While the limited activities engaged in by Landmark and Monroe Tube may have been insufficient to establish a § 8(a)(1) violation, Texaco’s activities went beyond those of Landmark and Monroe Tube. Like Landmark and Monroe Tube, Texaco provided its employees with requested information on union withdrawal. However, unlike those companies, Texaco initiated the idea of cancelling the collective bargaining agreement and persuaded the Workmen’s Committee to adopt it, fully prepared the required withdrawal documents, suspended the plant’s no-solicitation rule to allow the committee members to solicit signatures for the anti-union petition, provided company offices for employee solicitation, paid the employees for time spent conducting anti-union activities, and participated in the circulation of the anti-union documents.

As the Second Circuit noted in Monroe Tube, the propriety of an employer’s conduct “must be assessed in light of all the facts in the case.” 545 F.2d at 1325. We agree that “the essence of the proscribed conduct [under § 8(a)(1) ] is not merely opposition to union activity, but interference or coercion which makes impossible the free exercise of employees’ rights.” Ibid. (Emphasis added.) We conclude that the totality of the facts as set out above clearly show that Texaco’s conduct went beyond mere expressed “opposition” to union activity and reached the level of interference with the rights of the employees to exercise freely the choices provided in § 7 of the Act.

+ + + + +

REQUIREMENT 1:
In the passage about Texaco's anti-union conduct, which plant rule did Texaco suspend so committee members could solicit signatures?
REQUIREMENT 2:
Write what comes next in the passage about Texaco's anti-union conduct, continuing after its final sentence.

RECORDED DATA:
+ + + + +

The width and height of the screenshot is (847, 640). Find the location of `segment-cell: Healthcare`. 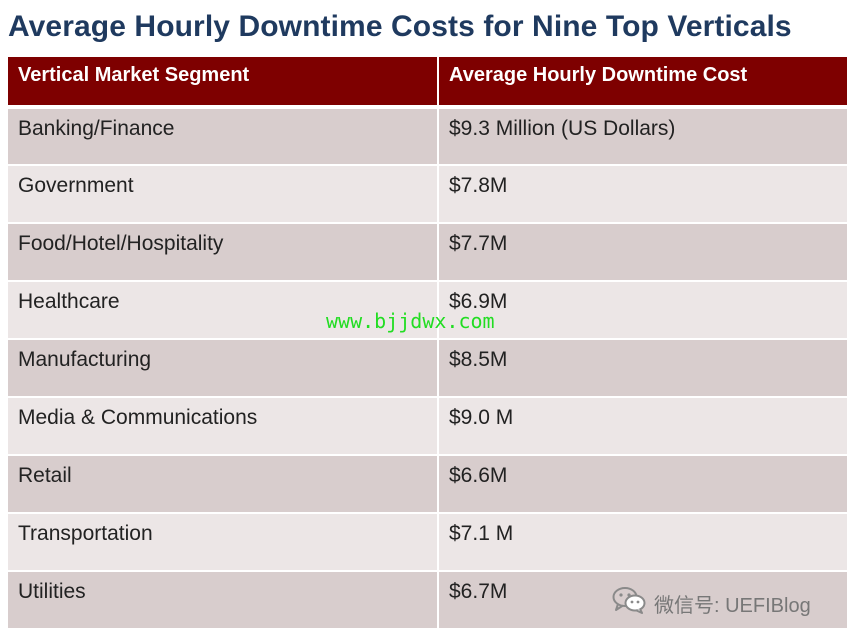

+ + + + +

WRITTEN ANSWER 1:
The plant's no-solicitation rule.

WRITTEN ANSWER 2:
III. SECTION 8(a)(5) VIOLATION

Section 8(a)(5) of the Act makes it an unfair labor practice for an employer “to refuse to bargain collectively with the representatives of his employees.” The Board adopted the ALJ’s findings that Texaco had violated § 8(a)(5) by “unilaterally terminating the collective-bargaining agreement and ceasing the deduction and remittance of union dues.” Texaco argues that it validly terminated the collective bargaining agreement pursuant to the memorandum of agreement which expressly indicated the employees’ desire and intent to withdraw from the Union. The ALJ found, however, that the memorandum of agreement was invalid because (1) it was based upon the anti-union petition which had been tainted by the Company’s unlawful encouragement and assistance, and (2) the members of the Workmen’s Committee lacked authority to sign the memorandum of agreement on behalf of Union employees since it had not been ratified by the members of the bargaining unit as required by the Union’s constitution and bylaws and in accordance with the parties’ past practice.3

As we have discussed at length, it is clear that the anti-union petition was unlawfully conceived and circulated. It is also clear that the members of the Workmen’s Committee relied upon improperly obtained petition signatures in concluding they had authority to sign the memorandum of agreement on behalf of the employees. The committee members’ reliance on the petitions as authority for signing the memorandum of agreement is demonstrated by Sutton’s statement to employee McLemore that he (Sutton) was going to circulate the petition until “at least 51 percent of [the employees] sign.” Thus, we find substantial evidence *1236to support the finding of the Board that the memorandum of agreement was tainted by the anti-union petition which did not disclose the plan to cancel the collective bargaining contract. Texaco, therefore, unlawfully relied upon the illegal petition as a basis for terminating the collective bargaining agreement.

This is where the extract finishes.